The invention according to claim 2 relates to a composite material of claim 1, wherein an inorganic filler containing layer formed of said inorganic filler-containing material is provided on outer surface of said molding.

The invention according to claim 3 relates to a composite material comprising an inorganic filler-containing material inside a molding consisting of any of expanded graphite, organic fiber, or inorganic fiber, wherein the inorganic filler-containing material contains an inorganic filler and any of the following: a polyimide varnish consisting of a polyamide acid solution, a varnish consisting of a polybenzimidazole solution, a mixed varnish consisting of the polyamide acid solution and the polybenzimidazole solution, a polybenzoxazole varnish consisting of a polyamide acid having phenol region, a mixed varnish consisting of the polyamide acid solution and a polybenzoxazole precursor solution, a varnish consisting of a polyimide-polybenzoxazole copolymer precursor solution which copolymerized the polyamide acid and the polyamide acid having phenol region.

The invention according to claim 4 relates to a composite material of any of claims 1 to 3, wherein said inorganic filler consists of clay.
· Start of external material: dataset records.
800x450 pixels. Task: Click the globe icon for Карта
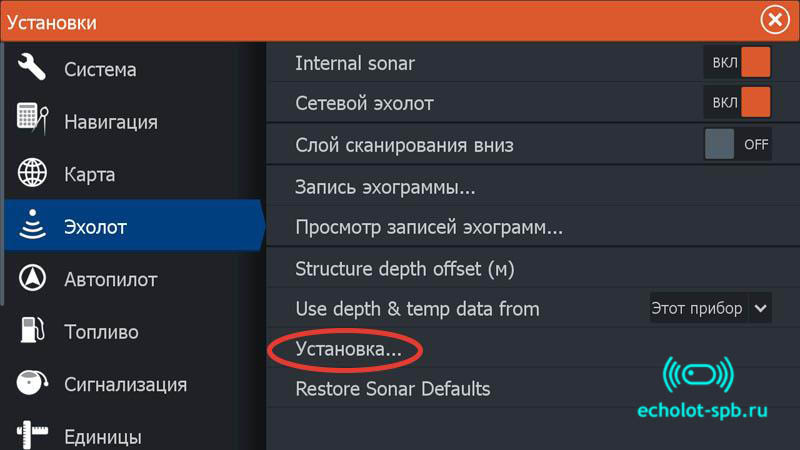point(32,172)
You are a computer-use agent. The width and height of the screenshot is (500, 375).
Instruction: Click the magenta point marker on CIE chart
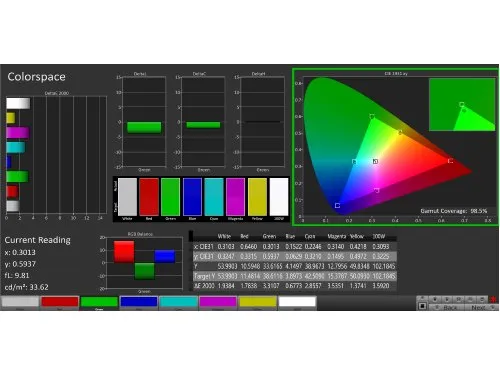click(377, 190)
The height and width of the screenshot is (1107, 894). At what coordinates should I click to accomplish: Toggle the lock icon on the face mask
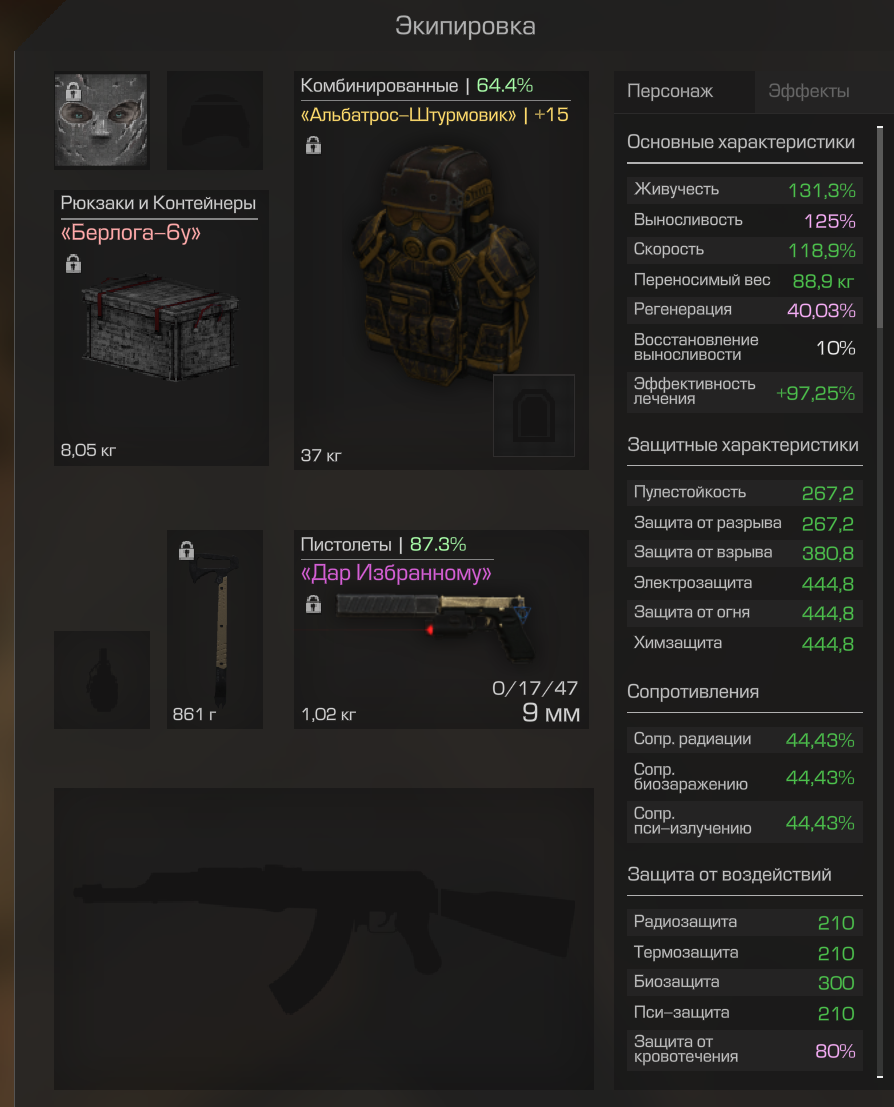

The invention according to claim 5 relates to a composite material of any of claims 1 to 3, wherein said inorganic filler consists of a silicate compound.

Effects of the Invention

According to the invention of claim 1, a composite material comprising an inorganic filler-containing material containing an inorganic filler and any of the following: a polyimide film, a polyimide varnish consisting of a polyamide acid solution, an incompletely-imidized and self-standing polyimide precursor film obtained by drying the polyamide acid solution, a polybenzimidazole film, a varnish consisting of a polybenzimidazole solution, a polyazomethine film, a mixed film consisting of a polyimide resin and a polybenzimidazole resin, a mixed varnish consisting of a polyamide acid solution and a polybenzimidazole solution, a mixed film consisting of a polyimide precursor and polyazomethine, a polybenzoxazole film, a polybenzoxazole varnish consisting of the polyamide acid solution having phenol region, an incompletely-converted-to-oxazole and self-standing polybenzoxazole precursor film obtained by drying the varnish consisting of the polyamide acid solution having phenol region, a mixed film consisting of a polyimide resin and a polybenzoxazole resin, a mixed varnish consisting of a polyamide acid solution and a polybenzoxazole precursor solution, a mixed film consisting of a polyimide precursor and a polybenzoxazole precursor, a polyimide-polybenzoxazole copolymer film obtained by copolymerizing a polyimide resin and a polybenzoxazole resin, a varnish consisting of a polyimide-polybenzoxazole copolymer precursor solution which copolymerized polyamide acid and polyamide acid having phenol region, an incompletely-imidized and -converted-to-oxazole and self-standing polyimide polybenzoxazole copolymer precursor films obtained by drying a polyimide-polybenzoxazole copolymer precursor solution; and a molding consisting of any of expanded graphite, organic fiber, or inorganic fiber. Therefore, a composite material can be additionally obtained, wherein original excellent characteristics (heat resistance etc.) of polyimide, polybenzimidazole, and polybenzoxazole can be further enhanced due to excellent characteristics (heat resistance etc.) of the inorganic filler, and insufficient characteristics, such as thermal conductivity and vapor barrier property etc. can be improved by appropriately selecting types of the inorganic filler.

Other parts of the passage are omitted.